▶ **EXERCISE DIRECTIONS**: Rewrite the lines below as a JSON list of strings, one string per line, leaving out blank lines.
"""
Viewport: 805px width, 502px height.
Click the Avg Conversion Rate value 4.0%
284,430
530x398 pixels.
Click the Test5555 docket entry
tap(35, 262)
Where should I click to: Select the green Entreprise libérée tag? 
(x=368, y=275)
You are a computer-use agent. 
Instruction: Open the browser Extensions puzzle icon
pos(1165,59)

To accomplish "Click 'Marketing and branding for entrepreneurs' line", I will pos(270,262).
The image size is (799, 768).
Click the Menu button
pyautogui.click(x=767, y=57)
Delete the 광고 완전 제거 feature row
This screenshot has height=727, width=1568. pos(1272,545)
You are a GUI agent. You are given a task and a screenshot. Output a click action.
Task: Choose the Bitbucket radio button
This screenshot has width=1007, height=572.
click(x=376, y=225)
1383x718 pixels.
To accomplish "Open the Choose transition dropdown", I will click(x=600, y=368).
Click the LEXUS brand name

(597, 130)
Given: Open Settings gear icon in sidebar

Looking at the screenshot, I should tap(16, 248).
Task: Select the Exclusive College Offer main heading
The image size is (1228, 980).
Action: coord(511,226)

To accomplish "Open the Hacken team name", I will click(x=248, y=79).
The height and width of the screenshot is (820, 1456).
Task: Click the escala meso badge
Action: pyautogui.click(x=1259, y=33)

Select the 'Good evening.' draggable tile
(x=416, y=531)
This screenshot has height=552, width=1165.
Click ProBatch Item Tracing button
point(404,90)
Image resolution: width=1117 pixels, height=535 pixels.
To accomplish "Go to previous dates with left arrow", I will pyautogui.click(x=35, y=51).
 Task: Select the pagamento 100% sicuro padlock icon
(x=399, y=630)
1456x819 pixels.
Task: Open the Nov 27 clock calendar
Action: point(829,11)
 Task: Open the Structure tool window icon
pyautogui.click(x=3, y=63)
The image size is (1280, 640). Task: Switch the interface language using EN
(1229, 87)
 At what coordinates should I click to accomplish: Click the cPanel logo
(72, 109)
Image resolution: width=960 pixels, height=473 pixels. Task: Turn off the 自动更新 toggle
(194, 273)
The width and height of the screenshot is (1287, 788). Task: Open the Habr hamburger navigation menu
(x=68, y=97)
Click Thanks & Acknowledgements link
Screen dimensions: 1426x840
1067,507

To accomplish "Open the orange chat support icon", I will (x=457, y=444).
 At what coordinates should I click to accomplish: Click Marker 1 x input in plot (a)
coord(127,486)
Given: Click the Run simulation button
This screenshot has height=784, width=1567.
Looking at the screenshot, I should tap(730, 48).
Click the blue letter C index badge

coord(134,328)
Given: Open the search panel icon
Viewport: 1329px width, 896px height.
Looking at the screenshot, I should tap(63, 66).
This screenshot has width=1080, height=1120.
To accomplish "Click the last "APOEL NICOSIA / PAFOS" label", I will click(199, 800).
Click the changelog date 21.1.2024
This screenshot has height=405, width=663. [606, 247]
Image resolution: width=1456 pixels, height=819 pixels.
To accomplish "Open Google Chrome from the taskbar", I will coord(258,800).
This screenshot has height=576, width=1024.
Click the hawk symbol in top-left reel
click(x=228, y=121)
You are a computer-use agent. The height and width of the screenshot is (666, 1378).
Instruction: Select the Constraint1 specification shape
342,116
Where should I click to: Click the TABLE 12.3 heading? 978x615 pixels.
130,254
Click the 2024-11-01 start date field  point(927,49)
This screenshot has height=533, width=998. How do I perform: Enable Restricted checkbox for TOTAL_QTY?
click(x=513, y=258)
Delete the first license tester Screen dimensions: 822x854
"""
▶ **SOLUTION TO THIS TASK**:
[
  "Viewport: 805px width, 502px height.",
  "Click the Avg Conversion Rate value 4.0%",
  "284,430",
  "530x398 pixels.",
  "Click the Test5555 docket entry",
  "tap(35, 262)",
  "Where should I click to: Select the green Entreprise libérée tag? ",
  "(x=368, y=275)",
  "You are a computer-use agent. ",
  "Instruction: Open the browser Extensions puzzle icon",
  "pos(1165,59)",
  "To accomplish \"Click 'Marketing and branding for entrepreneurs' line\", I will pos(270,262).",
  "The image size is (799, 768).",
  "Click the Menu button",
  "pyautogui.click(x=767, y=57)",
  "Delete the 광고 완전 제거 feature row",
  "This screenshot has height=727, width=1568. pos(1272,545)",
  "You are a GUI agent. You are given a task and a screenshot. Output a click action.",
  "Task: Choose the Bitbucket radio button",
  "This screenshot has width=1007, height=572.",
  "click(x=376, y=225)",
  "1383x718 pixels.",
  "To accomplish \"Open the Choose transition dropdown\", I will click(x=600, y=368).",
  "Click the LEXUS brand name",
  "(597, 130)",
  "Given: Open Settings gear icon in sidebar",
  "Looking at the screenshot, I should tap(16, 248).",
  "Task: Select the Exclusive College Offer main heading",
  "The image size is (1228, 980).",
  "Action: coord(511,226)",
  "To accomplish \"Open the Hacken team name\", I will click(x=248, y=79).",
  "The height and width of the screenshot is (820, 1456).",
  "Task: Click the escala meso badge",
  "Action: pyautogui.click(x=1259, y=33)",
  "Select the 'Good evening.' draggable tile",
  "(x=416, y=531)",
  "This screenshot has height=552, width=1165.",
  "Click ProBatch Item Tracing button",
  "point(404,90)",
  "Image resolution: width=1117 pixels, height=535 pixels.",
  "To accomplish \"Go to previous dates with left arrow\", I will pyautogui.click(x=35, y=51).",
  " Task: Select the pagamento 100% sicuro padlock icon",
  "(x=399, y=630)",
  "1456x819 pixels.",
  "Task: Open the Nov 27 clock calendar",
  "Action: point(829,11)",
  " Task: Open the Structure tool window icon",
  "pyautogui.click(x=3, y=63)",
  "The image size is (1280, 640). Task: Switch the interface language using EN",
  "(1229, 87)",
  " At what coordinates should I click to accomplish: Click the cPanel logo",
  "(72, 109)",
  "Image resolution: width=960 pixels, height=473 pixels. Task: Turn off the 自动更新 toggle",
  "(194, 273)",
  "The width and height of the screenshot is (1287, 788). Task: Open the Habr hamburger navigation menu",
  "(x=68, y=97)",
  "Click Thanks & Acknowledgements link",
  "Screen dimensions: 1426x840",
  "1067,507",
  "To accomplish \"Open the orange chat support icon\", I will (x=457, y=444).",
  " At what coordinates should I click to accomplish: Click Marker 1 x input in plot (a)",
  "coord(127,486)",
  "Given: Click the Run simulation button",
  "This screenshot has height=784, width=1567.",
  "Looking at the screenshot, I should tap(730, 48).",
  "Click the blue letter C index badge",
  "coord(134,328)",
  "Given: Open the search panel icon",
  "Viewport: 1329px width, 896px height.",
  "Looking at the screenshot, I should tap(63, 66).",
  "This screenshot has width=1080, height=1120.",
  "To accomplish \"Click the last \"APOEL NICOSIA / PAFOS\" label\", I will click(199, 800).",
  "Click the changelog date 21.1.2024",
  "This screenshot has height=405, width=663. [606, 247]",
  "Image resolution: width=1456 pixels, height=819 pixels.",
  "To accomplish \"Open Google Chrome from the taskbar\", I will coord(258,800).",
  "This screenshot has height=576, width=1024.",
  "Click the hawk symbol in top-left reel",
  "click(x=228, y=121)",
  "You are a computer-use agent. The height and width of the screenshot is (666, 1378).",
  "Instruction: Select the Constraint1 specification shape",
  "342,116",
  "Where should I click to: Click the TABLE 12.3 heading? 978x615 pixels.",
  "130,254",
  "Click the 2024-11-01 start date field  point(927,49)",
  "This screenshot has height=533, width=998. How do I perform: Enable Restricted checkbox for TOTAL_QTY?",
  "click(x=513, y=258)",
  "Delete the first license tester Screen dimensions: 822x854"
]